Плач на гуслях истории — как стук упавшей и покатившейся короны — он ли передаст звуки агонии разорванной, потерявшей бессмертность души? Неспасаемой? Невоскрешаемой? Ножи вопросов, как нож классического татя в нощи, режут и кромсают душу под нарастающий плач. Он вобрал в себя стонущий звон над могилами предков, гулкий набат над городами и весями, издаваемый безъязыким, треснувшим колоколом, валяющимся на земле. Он будит фантомную боль на месте изъятого сердца и такое же ощущение державной тяжести на месте изъятой короны. С драгоценной вещью этой, а значит, с нами, происходило удивительное. Когда-то ленинизм уничтожил монархию, но не дал упасть короне, уже готовой свалиться в руки жаднодышащих врагов. Когда-то сталинизм водрузил её не на двуглавого орла разногласия и растерянности, а на единоглавую сущность советского народа, да укрепил её так, что все остальные коронованные особы мира смотрелись лилипутами. А ведь над владениями некоторых из них никогда не заходило солнце.
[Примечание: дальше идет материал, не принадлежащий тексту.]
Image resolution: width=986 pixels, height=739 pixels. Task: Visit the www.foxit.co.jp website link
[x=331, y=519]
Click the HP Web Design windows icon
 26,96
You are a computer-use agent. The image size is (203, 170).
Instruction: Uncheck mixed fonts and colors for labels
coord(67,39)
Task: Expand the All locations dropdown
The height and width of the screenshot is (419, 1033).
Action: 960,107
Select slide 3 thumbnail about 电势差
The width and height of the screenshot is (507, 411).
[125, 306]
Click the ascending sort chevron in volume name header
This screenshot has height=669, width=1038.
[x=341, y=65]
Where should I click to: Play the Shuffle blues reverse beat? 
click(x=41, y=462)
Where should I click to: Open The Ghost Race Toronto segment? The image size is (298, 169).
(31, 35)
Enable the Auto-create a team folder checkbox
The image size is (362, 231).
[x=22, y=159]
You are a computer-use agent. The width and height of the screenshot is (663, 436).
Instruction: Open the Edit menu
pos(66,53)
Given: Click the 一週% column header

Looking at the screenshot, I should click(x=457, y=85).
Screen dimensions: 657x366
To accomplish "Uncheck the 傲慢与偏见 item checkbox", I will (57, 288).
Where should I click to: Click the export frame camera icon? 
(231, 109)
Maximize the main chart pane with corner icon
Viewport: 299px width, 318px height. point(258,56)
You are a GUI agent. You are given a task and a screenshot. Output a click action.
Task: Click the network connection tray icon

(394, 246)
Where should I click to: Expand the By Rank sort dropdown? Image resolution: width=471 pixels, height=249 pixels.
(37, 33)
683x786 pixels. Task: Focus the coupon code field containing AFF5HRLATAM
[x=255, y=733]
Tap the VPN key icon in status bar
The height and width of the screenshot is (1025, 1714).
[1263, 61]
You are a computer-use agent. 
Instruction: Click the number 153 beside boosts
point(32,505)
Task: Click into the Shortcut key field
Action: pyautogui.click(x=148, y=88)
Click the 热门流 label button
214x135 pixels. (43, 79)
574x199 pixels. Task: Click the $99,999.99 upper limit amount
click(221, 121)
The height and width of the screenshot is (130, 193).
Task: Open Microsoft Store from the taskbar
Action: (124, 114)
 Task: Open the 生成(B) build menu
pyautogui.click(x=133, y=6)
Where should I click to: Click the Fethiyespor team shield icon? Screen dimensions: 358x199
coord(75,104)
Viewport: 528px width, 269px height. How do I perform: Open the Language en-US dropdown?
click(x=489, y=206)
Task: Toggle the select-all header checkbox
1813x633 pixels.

Фашистская гроза заслонила солнце не столько над Ними, сколько над Нами. Когда раскатились громы и засверкали молнии, то бросились врассыпную Они, теряя собственные короны, скипетры, мантии, своих разбегающихся подданных. И, нахлобучив нашу корону поглубже, как каску пехотинца, закутавшись в мантию плащ-палатки, со скипетром-автоматом в руках пошли в бой Мы. Чему удивляться — ведь у Них вечные квислинги, хоть в прошлом, хоть в настоящем, хоть в будущем. А у Нас вечные минины и пожарские — по крайней мере, прошлые и непременно грядущие. Поэтому по красную сторону бытия нам не надо было скликать подданных, ибо они сами сбегались отовсюду, становились, равняя строй, и сердца их стучали в унисон с сердцем Вождя.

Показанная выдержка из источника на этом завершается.